Since an image can be viewed as a set of pixel values $\{I_{<x,y>}\}$, a time sequence of images can be regarded as a set of time sequences of pixel values $\{I_{<x,y>}(t)\}$. Let $\bar{I}_{<x,y>}$ be average value of the sequence of pixel values I_<x,y>(t). By applying a linear AR model to each of the sequence of pixel values $I_{<x,y>}(t) - \bar{I}_{<x,y>}$, we can compute PARCOR coefficients P^m_<x,y>, where m is the order of the AR model. By rearranging the PARCOR coefficients P^m_<x,y> as an image, we can obtain PARCOR image of the order m. Fig.1 shows snapshots of a image sequence and its first order PARCOR image.

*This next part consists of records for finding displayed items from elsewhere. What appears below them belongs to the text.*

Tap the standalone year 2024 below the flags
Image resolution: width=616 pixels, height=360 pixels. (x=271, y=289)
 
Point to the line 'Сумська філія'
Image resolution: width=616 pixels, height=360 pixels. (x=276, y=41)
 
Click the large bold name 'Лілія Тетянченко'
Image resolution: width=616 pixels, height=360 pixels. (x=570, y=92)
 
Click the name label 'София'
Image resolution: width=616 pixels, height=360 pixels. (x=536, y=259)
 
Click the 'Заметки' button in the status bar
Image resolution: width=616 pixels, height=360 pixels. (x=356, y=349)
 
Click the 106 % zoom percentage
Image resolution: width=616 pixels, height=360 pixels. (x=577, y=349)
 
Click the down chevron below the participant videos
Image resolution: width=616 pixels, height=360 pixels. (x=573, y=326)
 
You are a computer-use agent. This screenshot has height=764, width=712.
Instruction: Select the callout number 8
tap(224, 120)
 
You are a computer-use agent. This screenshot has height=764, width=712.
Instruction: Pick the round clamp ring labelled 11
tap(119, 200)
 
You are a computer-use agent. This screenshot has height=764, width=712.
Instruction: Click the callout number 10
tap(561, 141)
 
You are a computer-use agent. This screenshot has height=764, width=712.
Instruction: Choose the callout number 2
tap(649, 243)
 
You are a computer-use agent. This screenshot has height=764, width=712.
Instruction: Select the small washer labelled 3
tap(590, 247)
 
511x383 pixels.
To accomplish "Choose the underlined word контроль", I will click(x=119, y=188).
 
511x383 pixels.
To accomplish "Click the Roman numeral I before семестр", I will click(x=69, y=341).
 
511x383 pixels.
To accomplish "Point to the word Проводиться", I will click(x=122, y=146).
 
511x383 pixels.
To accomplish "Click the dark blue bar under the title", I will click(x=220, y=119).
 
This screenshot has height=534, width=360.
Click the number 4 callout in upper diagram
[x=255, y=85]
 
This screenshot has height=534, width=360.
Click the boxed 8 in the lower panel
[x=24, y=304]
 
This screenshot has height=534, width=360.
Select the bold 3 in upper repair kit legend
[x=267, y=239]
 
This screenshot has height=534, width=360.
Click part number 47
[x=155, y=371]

In general, by increasing the order of AR models, the mean squared errors for the learning samples decrease, but the generalization ability of the learned model also decreases. Thus we have to select a proper order of AR models. For each sequence of pixel values, we determined the order of AR model by checking the prediction error residual. If the prediction error residual is less than a threshold, then the PARCOR coefficients greater than that order are set to zero. Then PARCOR coefficients for stationary regions such as background become 0. This means that HLAC features extracted from PARCOR images do not change even if the background is changed. This property is good for gesture recognition. PARCOR coefficients in non-stationary regions have values between -1 to 1.

  

Figure 1: Some images in a image sequence and its first order PARCOR image.